**What is required**
Starting at the line containing "The width and" and ending at the line containing "coord(79,282)", reproduce the records with "category header" replaced by "section header" and everything else unchanged.

**Exercise material**

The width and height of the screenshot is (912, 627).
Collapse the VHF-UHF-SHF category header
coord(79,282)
* * *
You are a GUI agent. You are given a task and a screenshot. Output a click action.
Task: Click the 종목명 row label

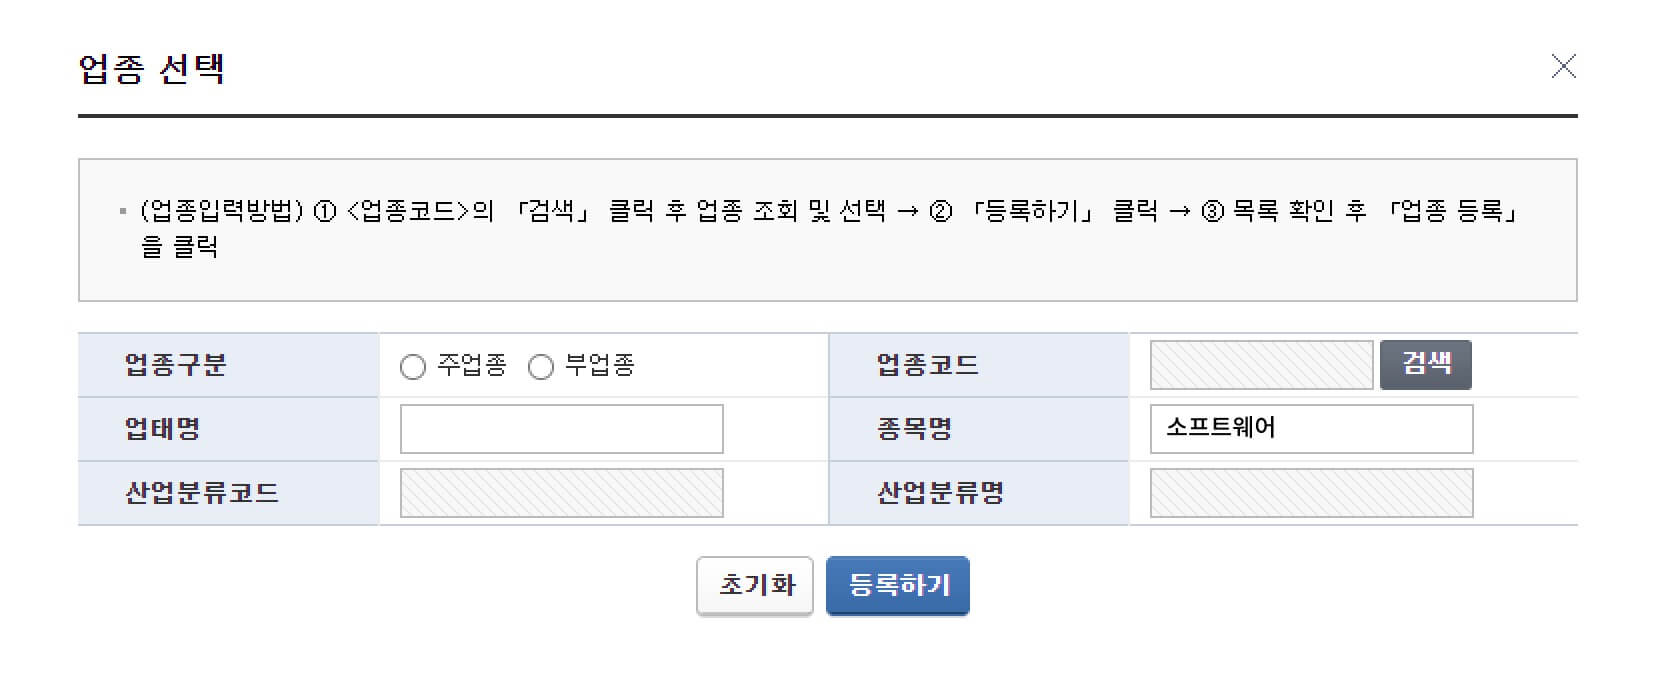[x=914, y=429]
---
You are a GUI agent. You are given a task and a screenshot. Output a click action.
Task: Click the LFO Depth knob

**Expected output**
The width and height of the screenshot is (912, 627).
Collapse the VHF-UHF-SHF section header
coord(79,282)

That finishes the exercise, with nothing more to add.